その2カ月前に行われた同様の調査と比べると、割合は大幅に増えている。さらに近年は、米国人のロシアに対する見方について、共和党派の米国人と民主党派の米国人の意見が一致してきている。
ロシアがウクライナに侵攻する前の2022年1月に実施された調査では「ロシアは米国の敵である」と答えた成人の割合は41%だった。ところが、3月21日から3月27日にかけて行われた調査では、29ポイント上昇して70%に達した。
民主党支持者と共和党支持者は考えがほぼ一致しており、ロシアを敵だと答えた調査回答者は、民主党支持者が72%、共和党支持者が69%だった。
とはいえ、ロシアを巡る両党支持者の意見は常に一致していたわけではない。2020年の世論調査では、共和党支持者あるいは共和党寄りの調査参加者のなかで、「ロシアの影響と支配力は、米国にとって最大の脅威である」と答えた割合は48%だったのに対し、民主党支持者あるいは民主党寄りの調査参加者の場合は68%だった。
紛争に対処しようとしてきた同盟であるNATO(北大西洋条約機構)に対する米国人の評価も、ロシアによるウクライナ侵攻後に上昇している。「米国は、NATO加盟国として恩恵を受けている」と回答した人は、2021年の調査時は61%だったが、3月の調査では67%に上昇した。
また、3月の調査では、「ウクライナ情勢について、たとえロシアとの核戦争に発展する恐れがあるとしても、米国は軍事行動を起こすべきだ」と回答した人が35%も存在したことが明らかになった。
世論調査大手のギャラップが、ロシアの脅威について問う世論調査を初めて行った2001年には、「ロシアは米国にとって最大の脅威である」と回答した割合は4%から7%だった。それ以降の15年間は、ロシアの脅威度を巡る民主党支持者と共和党支持者の考えは基本的に一致してきた。
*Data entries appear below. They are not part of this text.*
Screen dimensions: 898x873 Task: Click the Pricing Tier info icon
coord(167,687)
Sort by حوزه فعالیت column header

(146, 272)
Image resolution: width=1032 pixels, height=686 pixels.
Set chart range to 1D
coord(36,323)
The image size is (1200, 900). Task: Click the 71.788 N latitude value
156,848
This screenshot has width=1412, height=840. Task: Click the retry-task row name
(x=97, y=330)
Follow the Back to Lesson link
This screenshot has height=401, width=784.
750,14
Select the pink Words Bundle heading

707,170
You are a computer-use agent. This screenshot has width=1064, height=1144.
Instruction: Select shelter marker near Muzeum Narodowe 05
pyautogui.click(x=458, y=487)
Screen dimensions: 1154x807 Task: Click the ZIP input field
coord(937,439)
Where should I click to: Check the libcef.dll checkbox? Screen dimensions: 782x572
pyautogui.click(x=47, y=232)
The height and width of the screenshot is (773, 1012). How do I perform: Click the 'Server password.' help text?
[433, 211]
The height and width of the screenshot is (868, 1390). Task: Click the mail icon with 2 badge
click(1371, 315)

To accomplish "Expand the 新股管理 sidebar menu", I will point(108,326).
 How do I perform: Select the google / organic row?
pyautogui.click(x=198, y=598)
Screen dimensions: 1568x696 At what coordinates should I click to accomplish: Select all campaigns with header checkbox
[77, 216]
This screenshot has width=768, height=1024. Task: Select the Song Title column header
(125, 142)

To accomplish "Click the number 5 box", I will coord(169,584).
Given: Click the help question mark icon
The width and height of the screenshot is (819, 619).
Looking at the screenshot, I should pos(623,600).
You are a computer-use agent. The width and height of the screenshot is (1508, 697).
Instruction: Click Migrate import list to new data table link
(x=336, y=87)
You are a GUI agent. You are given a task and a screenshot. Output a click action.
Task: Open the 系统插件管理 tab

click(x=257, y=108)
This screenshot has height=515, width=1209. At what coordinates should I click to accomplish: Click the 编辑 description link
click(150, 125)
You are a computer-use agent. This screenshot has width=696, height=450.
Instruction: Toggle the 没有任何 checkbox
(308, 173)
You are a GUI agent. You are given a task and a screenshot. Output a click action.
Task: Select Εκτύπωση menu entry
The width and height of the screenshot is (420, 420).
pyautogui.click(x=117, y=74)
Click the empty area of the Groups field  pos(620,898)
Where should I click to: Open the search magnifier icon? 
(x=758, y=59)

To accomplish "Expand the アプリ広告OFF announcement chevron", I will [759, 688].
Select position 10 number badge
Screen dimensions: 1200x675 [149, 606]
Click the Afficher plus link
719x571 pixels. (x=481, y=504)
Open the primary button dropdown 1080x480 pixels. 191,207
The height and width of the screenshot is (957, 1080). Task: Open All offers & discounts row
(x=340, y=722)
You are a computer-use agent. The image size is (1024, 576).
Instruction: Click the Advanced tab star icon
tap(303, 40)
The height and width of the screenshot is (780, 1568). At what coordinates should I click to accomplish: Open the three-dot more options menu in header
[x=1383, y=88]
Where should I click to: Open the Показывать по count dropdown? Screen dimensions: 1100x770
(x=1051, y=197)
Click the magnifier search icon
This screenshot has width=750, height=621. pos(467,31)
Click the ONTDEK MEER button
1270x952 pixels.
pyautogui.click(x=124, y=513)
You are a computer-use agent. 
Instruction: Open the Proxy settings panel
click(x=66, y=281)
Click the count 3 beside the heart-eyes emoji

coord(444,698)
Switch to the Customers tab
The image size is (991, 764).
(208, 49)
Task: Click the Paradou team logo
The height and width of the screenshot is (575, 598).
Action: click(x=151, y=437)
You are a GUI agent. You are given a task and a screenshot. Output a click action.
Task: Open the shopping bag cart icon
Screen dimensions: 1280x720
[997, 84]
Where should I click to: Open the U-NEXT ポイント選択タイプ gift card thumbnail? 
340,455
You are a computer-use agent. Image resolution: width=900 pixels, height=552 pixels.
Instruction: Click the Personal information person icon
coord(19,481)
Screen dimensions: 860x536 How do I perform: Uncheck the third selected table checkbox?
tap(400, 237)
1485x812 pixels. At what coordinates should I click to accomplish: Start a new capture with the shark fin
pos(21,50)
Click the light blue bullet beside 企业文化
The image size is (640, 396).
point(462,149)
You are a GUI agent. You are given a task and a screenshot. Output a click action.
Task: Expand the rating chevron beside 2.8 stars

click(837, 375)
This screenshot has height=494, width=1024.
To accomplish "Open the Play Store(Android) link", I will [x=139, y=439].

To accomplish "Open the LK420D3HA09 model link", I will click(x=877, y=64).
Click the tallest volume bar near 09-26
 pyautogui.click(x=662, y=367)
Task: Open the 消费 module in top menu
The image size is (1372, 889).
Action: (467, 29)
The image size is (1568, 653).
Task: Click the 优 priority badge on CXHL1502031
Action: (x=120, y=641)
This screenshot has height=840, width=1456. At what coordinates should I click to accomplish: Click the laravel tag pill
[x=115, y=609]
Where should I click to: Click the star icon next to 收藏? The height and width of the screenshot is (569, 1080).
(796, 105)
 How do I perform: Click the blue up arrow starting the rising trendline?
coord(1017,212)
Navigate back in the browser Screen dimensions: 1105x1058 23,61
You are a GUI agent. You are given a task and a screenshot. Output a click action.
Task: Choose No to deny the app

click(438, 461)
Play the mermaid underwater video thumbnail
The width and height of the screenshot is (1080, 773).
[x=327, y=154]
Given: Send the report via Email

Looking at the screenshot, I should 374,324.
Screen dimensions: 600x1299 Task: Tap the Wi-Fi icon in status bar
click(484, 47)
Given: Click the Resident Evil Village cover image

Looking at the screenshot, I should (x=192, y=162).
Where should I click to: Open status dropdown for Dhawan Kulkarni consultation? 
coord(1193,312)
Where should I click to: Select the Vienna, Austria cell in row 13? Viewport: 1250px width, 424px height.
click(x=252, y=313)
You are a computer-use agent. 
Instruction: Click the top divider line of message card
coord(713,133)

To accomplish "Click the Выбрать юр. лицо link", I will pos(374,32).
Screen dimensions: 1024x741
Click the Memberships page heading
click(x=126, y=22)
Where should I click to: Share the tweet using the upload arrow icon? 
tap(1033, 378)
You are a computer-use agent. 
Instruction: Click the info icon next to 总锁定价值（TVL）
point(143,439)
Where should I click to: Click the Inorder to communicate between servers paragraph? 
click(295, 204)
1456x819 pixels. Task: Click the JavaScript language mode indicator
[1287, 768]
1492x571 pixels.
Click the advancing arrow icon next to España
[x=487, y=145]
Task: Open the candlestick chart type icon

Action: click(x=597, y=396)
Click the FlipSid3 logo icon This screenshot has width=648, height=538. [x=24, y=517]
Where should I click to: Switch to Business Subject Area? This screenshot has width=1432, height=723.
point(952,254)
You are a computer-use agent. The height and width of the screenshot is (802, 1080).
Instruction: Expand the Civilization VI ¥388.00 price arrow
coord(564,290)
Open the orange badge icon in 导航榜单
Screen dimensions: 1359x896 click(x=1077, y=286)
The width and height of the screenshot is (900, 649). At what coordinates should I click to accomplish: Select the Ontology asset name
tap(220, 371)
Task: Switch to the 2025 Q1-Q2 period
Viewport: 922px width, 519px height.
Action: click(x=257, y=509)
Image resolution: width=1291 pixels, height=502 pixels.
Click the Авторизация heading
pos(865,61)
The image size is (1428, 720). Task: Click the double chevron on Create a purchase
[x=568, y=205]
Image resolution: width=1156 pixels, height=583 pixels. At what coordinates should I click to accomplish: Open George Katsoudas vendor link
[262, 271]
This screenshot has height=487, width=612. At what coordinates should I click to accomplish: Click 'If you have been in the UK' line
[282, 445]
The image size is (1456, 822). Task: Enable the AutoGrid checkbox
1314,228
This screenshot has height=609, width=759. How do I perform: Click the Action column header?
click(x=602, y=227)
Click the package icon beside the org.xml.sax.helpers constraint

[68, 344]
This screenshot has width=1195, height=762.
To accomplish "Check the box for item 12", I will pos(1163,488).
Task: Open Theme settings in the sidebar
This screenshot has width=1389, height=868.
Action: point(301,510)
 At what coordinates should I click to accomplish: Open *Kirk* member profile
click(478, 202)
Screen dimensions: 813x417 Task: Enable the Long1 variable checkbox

それが大きく変化したのは、2016年だ。米国大統領選挙で、ロシアがドナルド・トランプを当選させるべく協力し、介入を試みたとされる時期と一致する。それ以来、ロシアを米国にとって最大の脅威だとみなす民主党支持者の割合は、16%から30ポイントも跳ね上がり、2019年には46%に上った。
一方、2016年の調査では、共和党支持者でロシアを最大の脅威とみなした割合は14%で、その後は減少したものの、2019年には再び14%と同水準に戻った。
2022年3月のピュー・リサーチ・センター調査では、ロシア大統領のウラジーミル・プーチンについて、「国際問題に関して正しい行動をとっているか」との質問に対し、「そう思う」と回答した人は6%だった。